O menino, que tem 10 anos, também descreveu o ritual ao qual foi submetido. “Passamos sete dias. Era seis além de mim. Quando chegamos lá ele (pessoa do salão) passou alguma coisa na gente, mandou a gente banhar e se vestir de roupa branca. A gente comia inhame, arroz, feijão e carne e tomamos muito chá também. A mulher falava que era para a gente fazer as coisas tudo direitinho, porque se não a gente ficava mal”, falou.
Juíza Maria Luiza de Moura Melo Freitas (Foto: Catarina Costa/G1)
Vara da Infâcia
A juíza da 1° Vara da Infância e Juventude de Teresina, Maria Luiza de Moura Melo, disse que autorizou o Conselho Tutelar a recolher qualquer criança desacompanhada que apareça com as mesmas características dessa vítima (cabelo raspado e cicatrizes em forma de cruz).
"Elas serão levadas para um abrigo, podendo os pais ter a suspensão da guarda ou até mesmo a destituição do poder familiar. O Conselho tem 24 horas para informar esses casos”, falou a juíza.
Na avaliação da juíza Maria Luiza, nesse caso, as crianças estão em situação de risco, sendo obrigadas a tomarem chás ou bebidas tóxicas, e cortadas com lâminas ou objetos pontiagudos. “Não acredito que isso seja religião, mas sim crime de tortura", declarou a juíza.
Filhas de dona de salão negam tortura
Em entrevista ao G1 na semana passada, duas filhas da proprietária do salão de umbanda, onde os pais levavam a menina, negaram que as pessoas que frequentam o local sejam torturadas. Sem quererem se identificar, as mulheres afirmaram que os cortes nos praticantes de umbanda são superficiais e feitos com o consentimento dos responsáveis.
“São pequenos cortes feitos no corpo, como se fossem uma raladura qualquer. A retirada de sangue do corpo da pessoa simboliza a vida. Do mesmo modo, as pessoas têm a cabeça raspada para simbolizar o renascimento, já que todos os seres nascem sem cabelos. Não praticamos tortura com ninguém, até mesmo porque quem deita santo [termo usado para quem passa pelo ritual] sabe o que está sendo feito, no caso da criança os responsáveis aceitam tudo”, relatou uma das mulheres.

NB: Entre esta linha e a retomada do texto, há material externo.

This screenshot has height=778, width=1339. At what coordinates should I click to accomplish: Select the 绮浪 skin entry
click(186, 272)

Uma das filhas da proprietária do salão de umbanda afirmou que ela e seus filhos passaram pelos procedimentos várias vezes e nunca sentiram nada e negou o uso de bebidas nos rituais. De acordo com a mulher, o ritual acontece da seguinte forma: a pessoa doente fica recolhida no quarto durante sete dias, recebendo apenas orações.

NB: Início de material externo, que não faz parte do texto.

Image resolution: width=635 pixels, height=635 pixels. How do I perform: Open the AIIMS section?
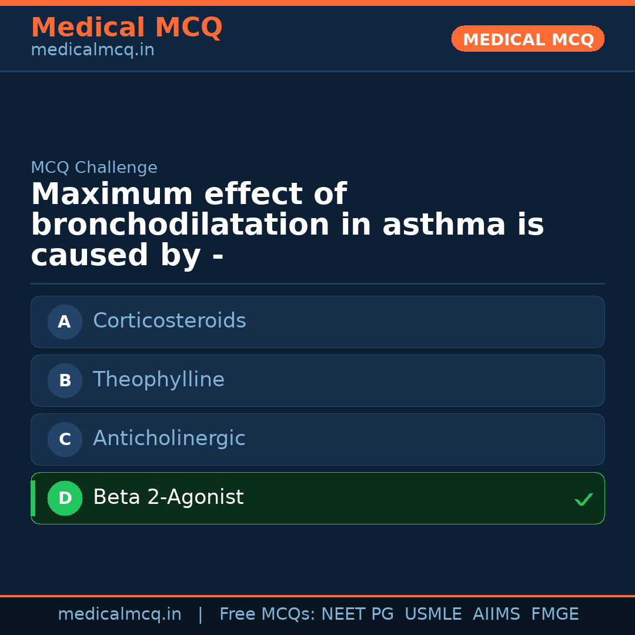coord(497,613)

“Nós temos algumas cicatrizes pelo corpo, mas quase imperceptíveis e nunca sentimos efeitos colaterais. Sempre passamos por isso quando sentimos algum problema de saúde ou de qualquer outra coisa. Além disso, não existe o uso de garrafada [mistura de ervas] para os praticantes de umbanda”, afirmou a mulher.

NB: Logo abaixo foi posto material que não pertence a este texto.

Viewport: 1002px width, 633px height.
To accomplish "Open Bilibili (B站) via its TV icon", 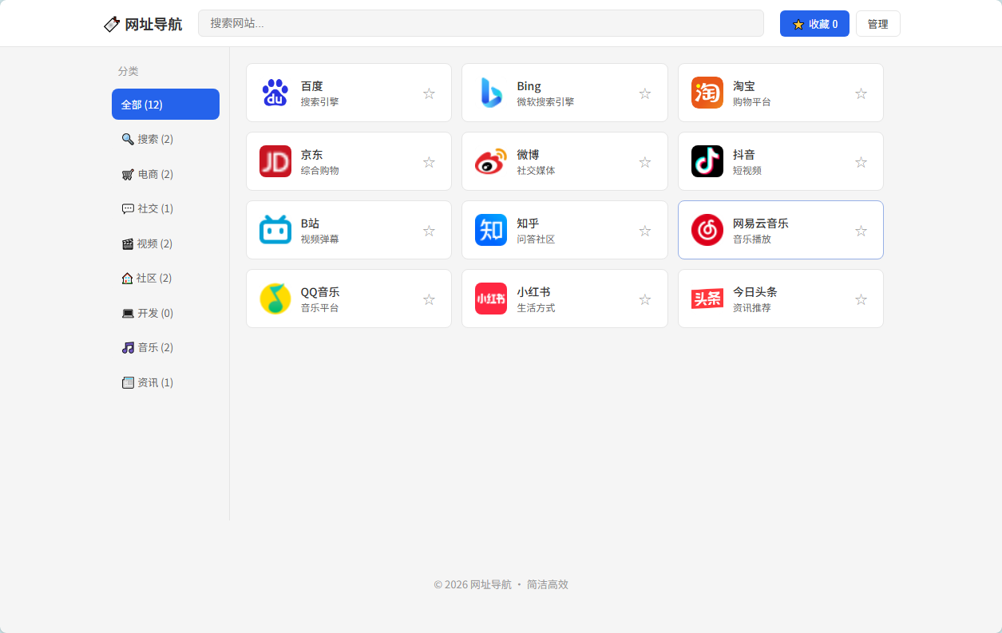I will coord(275,230).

Sem deixar fazer o registro de foto ou vídeo, as mulheres mostraram algumas marcas pelo corpo e apresentaram os filhos com a cabeça raspada, informando que eles passaram pelos mesmos rituais. “Eu tenho marcas nos braços e no pescoço e meus filhos também. Eles também tiveram as cabeças raspadas. Isso para nós é normal, como qualquer outra religião”, disse uma das filhas.